### [What you are asked to do]
Match on the string "Locate" in the entries below and return every matching line.
***** Excerpted data *****
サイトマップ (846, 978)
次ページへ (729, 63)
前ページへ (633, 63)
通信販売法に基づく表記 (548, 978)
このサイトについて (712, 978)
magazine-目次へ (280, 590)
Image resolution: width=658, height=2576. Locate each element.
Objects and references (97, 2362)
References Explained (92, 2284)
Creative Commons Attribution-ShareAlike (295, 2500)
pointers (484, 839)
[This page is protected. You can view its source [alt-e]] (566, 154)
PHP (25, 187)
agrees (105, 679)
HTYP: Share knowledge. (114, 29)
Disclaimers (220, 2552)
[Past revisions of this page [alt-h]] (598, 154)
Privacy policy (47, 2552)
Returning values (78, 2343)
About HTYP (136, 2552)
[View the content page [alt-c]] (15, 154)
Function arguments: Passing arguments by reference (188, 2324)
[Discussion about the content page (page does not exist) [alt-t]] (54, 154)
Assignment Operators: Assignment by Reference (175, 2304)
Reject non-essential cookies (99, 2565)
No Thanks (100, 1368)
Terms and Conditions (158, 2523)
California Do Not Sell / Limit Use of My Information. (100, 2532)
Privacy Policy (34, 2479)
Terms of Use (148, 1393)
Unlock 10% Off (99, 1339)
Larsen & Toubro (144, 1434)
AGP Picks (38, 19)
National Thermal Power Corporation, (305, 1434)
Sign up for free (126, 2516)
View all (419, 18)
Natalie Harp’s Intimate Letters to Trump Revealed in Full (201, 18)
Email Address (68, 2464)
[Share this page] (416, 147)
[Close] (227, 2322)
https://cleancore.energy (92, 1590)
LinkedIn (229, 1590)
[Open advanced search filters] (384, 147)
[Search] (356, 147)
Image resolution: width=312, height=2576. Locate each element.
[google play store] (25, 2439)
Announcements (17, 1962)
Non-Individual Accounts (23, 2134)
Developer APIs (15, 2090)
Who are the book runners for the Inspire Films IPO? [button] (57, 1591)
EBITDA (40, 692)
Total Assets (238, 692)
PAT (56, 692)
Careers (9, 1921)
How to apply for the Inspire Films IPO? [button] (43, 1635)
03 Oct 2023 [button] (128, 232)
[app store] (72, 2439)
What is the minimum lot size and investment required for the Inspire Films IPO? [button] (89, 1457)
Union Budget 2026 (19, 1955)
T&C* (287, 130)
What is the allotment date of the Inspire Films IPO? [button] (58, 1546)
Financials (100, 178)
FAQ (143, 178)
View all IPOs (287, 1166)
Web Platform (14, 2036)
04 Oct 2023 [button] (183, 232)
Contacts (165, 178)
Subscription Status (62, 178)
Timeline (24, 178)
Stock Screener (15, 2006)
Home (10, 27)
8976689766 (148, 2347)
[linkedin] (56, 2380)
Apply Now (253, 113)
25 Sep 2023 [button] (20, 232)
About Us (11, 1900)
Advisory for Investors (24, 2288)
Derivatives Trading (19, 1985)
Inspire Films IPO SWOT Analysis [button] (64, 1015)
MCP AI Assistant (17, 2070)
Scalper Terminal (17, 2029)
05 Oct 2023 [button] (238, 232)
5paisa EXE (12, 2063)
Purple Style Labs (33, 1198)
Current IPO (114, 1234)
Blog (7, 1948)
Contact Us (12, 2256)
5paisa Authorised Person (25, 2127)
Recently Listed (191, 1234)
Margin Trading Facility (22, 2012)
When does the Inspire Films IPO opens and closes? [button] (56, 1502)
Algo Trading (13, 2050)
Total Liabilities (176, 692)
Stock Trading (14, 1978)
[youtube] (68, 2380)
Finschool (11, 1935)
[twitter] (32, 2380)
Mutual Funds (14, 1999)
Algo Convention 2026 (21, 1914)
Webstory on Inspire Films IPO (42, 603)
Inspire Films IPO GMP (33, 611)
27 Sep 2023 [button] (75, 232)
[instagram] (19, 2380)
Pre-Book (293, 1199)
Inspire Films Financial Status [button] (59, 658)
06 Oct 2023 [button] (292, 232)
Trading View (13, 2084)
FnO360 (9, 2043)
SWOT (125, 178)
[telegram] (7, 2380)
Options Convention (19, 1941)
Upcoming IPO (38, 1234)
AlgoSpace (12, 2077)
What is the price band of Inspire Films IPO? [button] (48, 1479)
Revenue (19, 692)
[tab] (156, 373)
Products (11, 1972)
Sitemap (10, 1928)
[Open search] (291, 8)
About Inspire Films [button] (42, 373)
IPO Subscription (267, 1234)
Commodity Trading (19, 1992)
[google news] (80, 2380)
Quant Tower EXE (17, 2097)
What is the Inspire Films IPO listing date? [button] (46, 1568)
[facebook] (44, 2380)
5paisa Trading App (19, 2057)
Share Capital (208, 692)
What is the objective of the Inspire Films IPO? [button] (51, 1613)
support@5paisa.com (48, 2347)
*****
### [Solution to the exercise]
Image resolution: width=658, height=2576. Locate each element.
Image resolution: width=312, height=2576. Locate each element.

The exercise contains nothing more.